__TASK INPUTS__.
+ + + + + + +
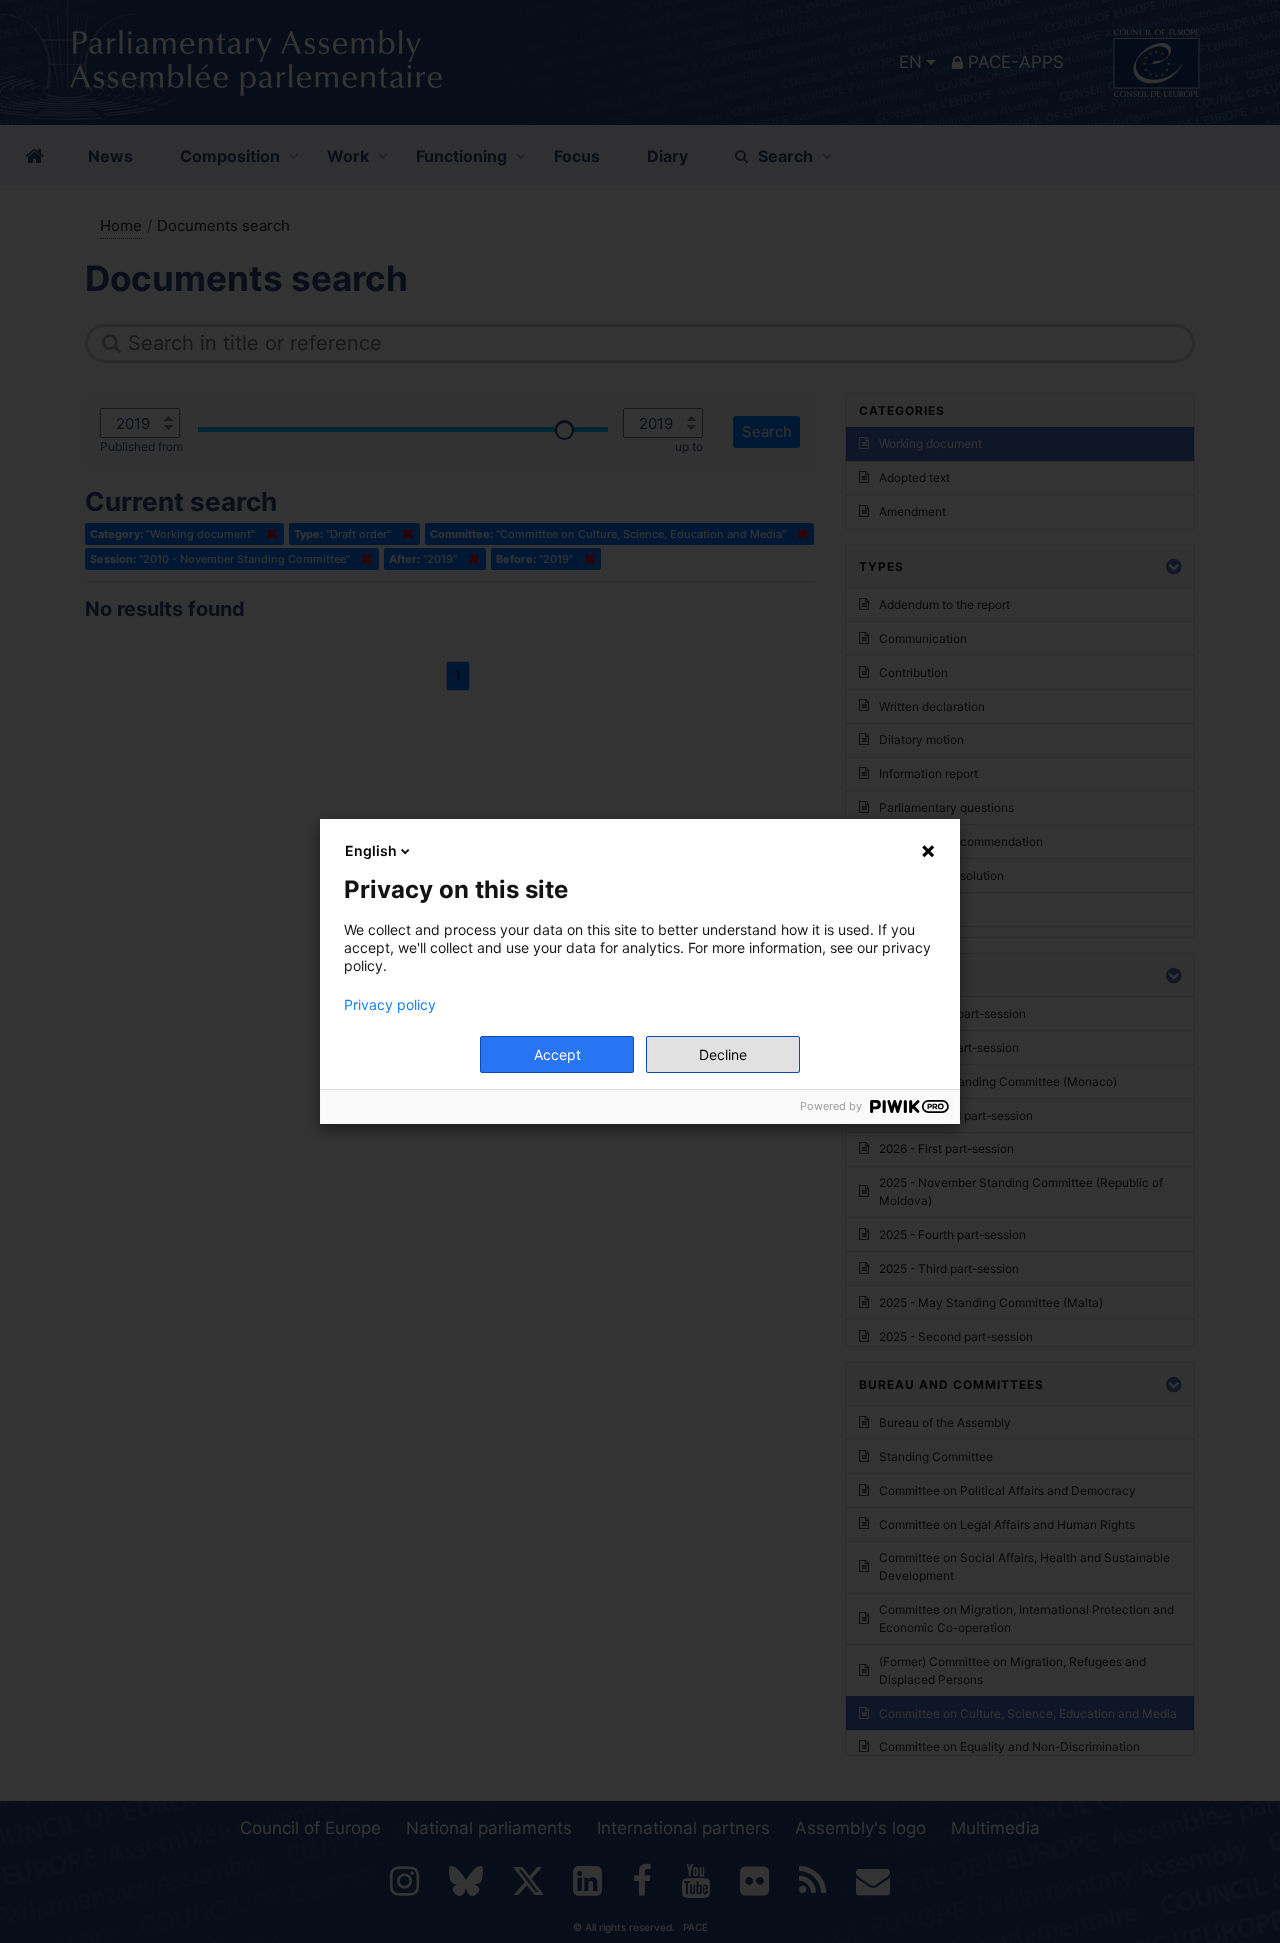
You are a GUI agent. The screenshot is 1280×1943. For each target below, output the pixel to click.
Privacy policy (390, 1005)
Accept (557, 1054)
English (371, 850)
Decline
+ + + + + + +
__WHAT NEEDS TO BE DONE__.
Please set down the records above word for word and omit their pictures.

__SOLUTION TO THIS EXERCISE__.
You are a GUI agent. The screenshot is 1280×1943. For each target below, output the pixel to click.
Privacy policy (390, 1005)
Accept (557, 1054)
English (371, 850)
Decline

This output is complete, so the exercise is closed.